Arthur Putnam
Arthur Putnam

Reputation: 1101

In bison is there a way to return the Name of a token instead of its type

I am working with Flex and Bison. in my parse.y (bison) I define tokens. When the token is return it returns an int I was wondering if there is a way to take that int and map it back to the actual name in the bison source. For example in my parser.y

//define my tokens that are shared with my lexer (flex)
%token <tokenData> ID
%token <tokenData> NUMCONST

in my grammar I then use

number : NUMCONST   {std::cout<<"Line "<<$1->linenum<<" Token: [I want NUMCONST]"<<<std::endl;}

I know I can display the int that is returned from the lexer but is there away to return the token's type such as "NUMCONST" or "ID". I want token "type" instead of token "int"

Upvotes: 3

Views: 2962

Answers (2)

rici
rici

Reputation: 241671

Yes you can, but you need to enable the feature in your Bison file.

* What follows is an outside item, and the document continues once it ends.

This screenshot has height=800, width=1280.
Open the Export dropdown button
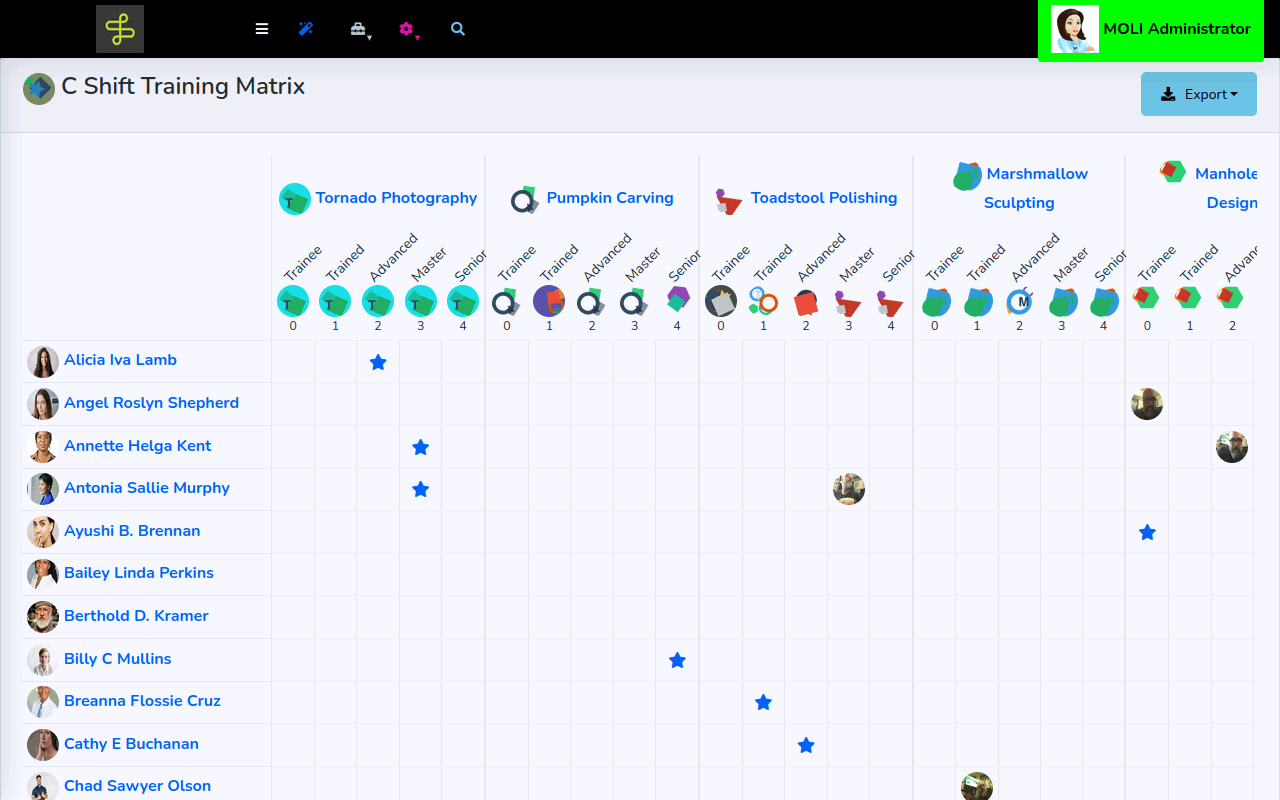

Up to version 3.6.3 (or so), you could put a function like this in the code segment at the end of your Bison source:

const char* token_name(int t) {
    return yytname[YYTRANSLATE(t)];
}

Since v3.6, you are expected to use something like the following:

const char* token_name(int t) {
    return yysymbol_name(YYTRANSLATE(t));
}

Either way, token_name must be defined in the parser source file, because yytname is a static variable in the generated Bison code, yysymbol_name is a static function, and YYTRANSLATE is a macro (which references another static variable). But if you define it with external linkage, you can use it in any source file which includes its declaration.

In order for yytname to actually be present in the compiled code, you needed to request that the necessary tables be compiled into your parser, by using the %token-table directive or the -k/--token-table command line flag. Alternatively, you could request that the parser be generated with debugging code, using the -t/--debug command line flag; or with the bison directives %debug, now deprecated, or its replacement, %define parse.trace; or by putting #define YYDEBUG in a code block in your Bison prologue.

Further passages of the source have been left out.